“OK, here goes,” he said, standing and striding to his writing desk.
‘Where are we going?” she asked.
He sat down, cracked his knuckles, and opened his laptop.
“I am going to write The Great American Novel.”
“Huh,” she said dismissively. “It’s been done. Huck Finn. The Scarlet Letter. Moby-Dick. Project Hail Mary.”
“Yeah, well,” he said, wind starting to seep out of his sails, “this will be MY Great American Novel.”
“I’m telling you, it’s been done,” she said. “Try shooting lower.”
“What, the Great American Short Story?”
“For the love of God, Montresor!” she said.
“Fine, I’m not Poe — but I’m me!”
“Now you’re starting to make a little sense,” she said. “Just write The Greatest Novel You Can Write.

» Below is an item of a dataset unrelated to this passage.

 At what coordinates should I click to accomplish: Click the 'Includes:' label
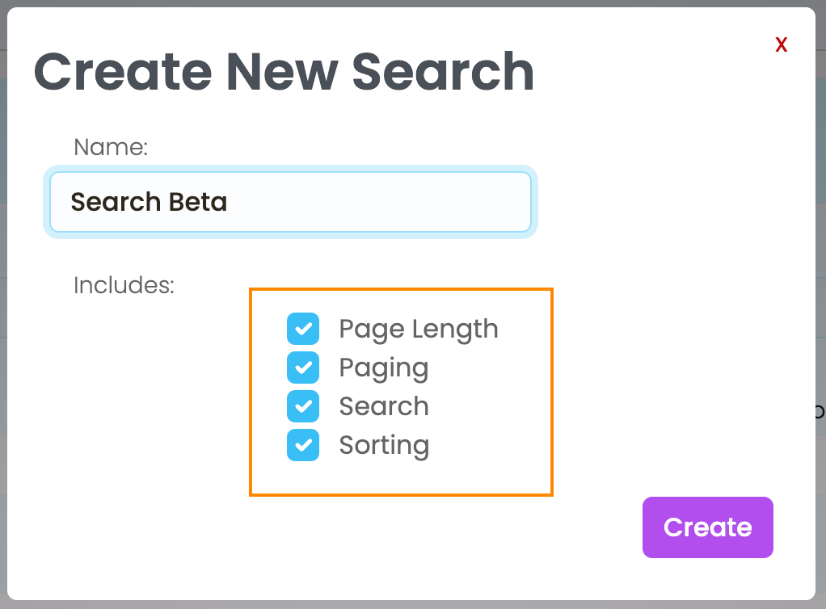[124, 285]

You’re not the one who gets to decide whether it’s the next Great American Novel anyway.”
He grinned. “Why are you always right?”
“I don’t know, but that’s why you love me,” she said.
(Crimson Sky on New Year’s Morn is my latest album, available for your listening pleasure on every conceivable streaming service. No, really.)
By the end of January, it became clear that I had started the year on a musical roll. I had written seven songs in a row since New Year’s Eve, all of which made it into the final lineup of a dozen songs. Then, on Feb. 1, for the first time in 2026, I started to write a song that sort of fizzled out. It happens, more often than not — in fact, I don’t think I’ve ever before composed seven decent tunes in a row.
I didn’t try writing on Feb. 2, and on the 3rd, walking toward my guitar stands, I said out loud, “I need a new song.”
In that moment of inspiration — or perhaps desperation — I conceived a song in the old folkie tradition of changing just word in each stanza to advance the message, and in a matter of minutes I had the words to the eighth “keeper” for my album.
Over the next week I plucked the ninth and 10th songs out of the ether, and on Feb. 9 I began tinkering with song order. I had several ideas for how to start the album and about which song could follow what.
But I didn’t have a candidate that would make a natural closing message. And so, being as literal as I had been the previous Monday, I took out my song notebook and penciled “Last Song” at the top of the page.
So what would be my encouragement to whoever might listen to these songs in order? What do I want to leave you with? That wasn’t terribly hard to figure out.
If this will be my last song, let me sing of peace and love, Let it be a song of Jesus and blessings from above. Let the words comfort the hurting and lift up tired souls; Let the music sing of angels and wonders to behold.
So now I had 11 songs for the album. I spent a couple of days freaked out because I didn’t want “My Last Song” to be the last song I ever wrote, so I sat down on the 11th intent on writing a 12th song that would fit somewhere else. But that’s a story for another day.